Gay Connection #2: Duane Jones (Ben),  who later became a professor of theater at SUNY Old Westbury, was gay in ral life.

Gay Connection #3: Ben never displays the slightest romantic interest in Barbra.Of course, they're in a stressful situation, and a black-white romance would have been problematic in 1968, just a year after the Supreme Court invalidated the miscegenation laws.  But still, there's a hetero-romance in every other post-Apocalyptic, zombie, horror, and science fiction movie of the era. We can easily read him as gay.

Surprising Racial Dynamics:  A black guy becomes the leader of a houseful of white people, and no one objects (well, Imperious Guy does, but not because of Ben's race). Romero claims that he hadn't planned specifically to cast a black actor, but he made some script changes in response, like making Ben intelligent and well-spoken rather than the dim-witted truck driver in early scripts.

The other refugees are killed one by one, leaving Ben alone.

Surprising Trust in the Government:  This is no Apocalypse.  By morning, the government has things under control (less than 12 hours after the first reports!).  Every city has FEMA centers set up. The national guard and local police are scouring the countryside, killing the remaining undead and finding survivors.
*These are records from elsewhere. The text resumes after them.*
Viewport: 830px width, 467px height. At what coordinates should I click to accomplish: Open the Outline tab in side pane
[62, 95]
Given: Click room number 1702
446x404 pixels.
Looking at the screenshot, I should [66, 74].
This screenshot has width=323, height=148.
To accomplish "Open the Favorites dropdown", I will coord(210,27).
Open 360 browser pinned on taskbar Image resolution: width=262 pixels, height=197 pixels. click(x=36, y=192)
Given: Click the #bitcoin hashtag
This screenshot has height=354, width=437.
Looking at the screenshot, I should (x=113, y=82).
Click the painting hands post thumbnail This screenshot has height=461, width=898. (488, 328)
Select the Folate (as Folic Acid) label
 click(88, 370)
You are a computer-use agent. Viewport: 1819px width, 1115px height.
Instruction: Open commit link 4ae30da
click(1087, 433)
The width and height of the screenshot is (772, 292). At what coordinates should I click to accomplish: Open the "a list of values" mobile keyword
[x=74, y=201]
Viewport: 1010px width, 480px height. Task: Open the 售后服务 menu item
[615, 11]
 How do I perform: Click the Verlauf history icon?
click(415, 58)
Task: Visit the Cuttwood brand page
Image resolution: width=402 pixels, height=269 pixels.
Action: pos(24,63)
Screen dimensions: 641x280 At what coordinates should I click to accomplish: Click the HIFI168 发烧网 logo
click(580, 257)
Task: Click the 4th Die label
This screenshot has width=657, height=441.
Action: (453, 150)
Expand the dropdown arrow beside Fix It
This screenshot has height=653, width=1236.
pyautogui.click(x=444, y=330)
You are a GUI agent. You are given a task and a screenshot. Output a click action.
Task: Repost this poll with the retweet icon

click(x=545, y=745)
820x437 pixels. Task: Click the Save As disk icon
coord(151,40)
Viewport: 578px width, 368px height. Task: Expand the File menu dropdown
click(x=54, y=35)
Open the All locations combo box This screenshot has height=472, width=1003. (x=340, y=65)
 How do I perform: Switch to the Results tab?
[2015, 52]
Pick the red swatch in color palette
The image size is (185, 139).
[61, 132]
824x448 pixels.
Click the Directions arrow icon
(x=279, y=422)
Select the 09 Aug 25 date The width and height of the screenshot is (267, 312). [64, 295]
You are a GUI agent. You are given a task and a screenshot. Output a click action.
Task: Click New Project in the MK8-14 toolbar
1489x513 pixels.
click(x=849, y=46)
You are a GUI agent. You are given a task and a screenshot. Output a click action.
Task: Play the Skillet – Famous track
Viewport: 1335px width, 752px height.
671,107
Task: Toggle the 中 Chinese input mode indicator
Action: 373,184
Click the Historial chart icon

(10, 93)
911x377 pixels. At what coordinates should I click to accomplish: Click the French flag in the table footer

The Lynching:  In the shocking last scene, some good old boys with dogs and guns approach the house, see Ben inside, and shoot him.  But if they were looking for survivors, wouldn't they check to see if he is undead before shooting?  Unless.."Look!  A Zombie!" was just an excuse to lynch a black man. Strange fruit hanging from a Southern tree.

Gay Connection #4: Could you do a reading with Ben as gay rather than black?  Queer the text?

Gay Connection #5: This is the last photo you will ever see of Keith Wayne, just like the Grindr hookup who you can neve find again.


  1. Never watched it, I did hear about it. It's interesting to hear these fan-thoughts, though. Always! :)

  2. I'm surprise you had never seen Romero's horror classic until now. You do bring some interesting points - could the lead character be a gay man instead of the black. Yes but they have no time for romance because they are fighting hungry zombies. The brother could be read as gay. Now you've given me an slash fiction idea the hunky Keith hooks up with Ben.

    1. You don't need to have a romance to express gay identity. You could just have the characters flirt with each other -- it happens all the time between men and women in zombie movies. Or he could say "I just lost my boyfriend!" Or bring it up during the heart-to-heart conversations they always have to break up the action -- you can't be fighting zombies all the time, or it would stop being scary.

  3. I wonder has there ever been a zombie movies with gay men as heroes?

    1. There are gay characters in "The Walking Dead" and "Fear the Living Dead," and some children's postapocalyptic movies (with or without zombies), but I can't recall any specifically identified gay characters among the heroes in a zombie movie for adults.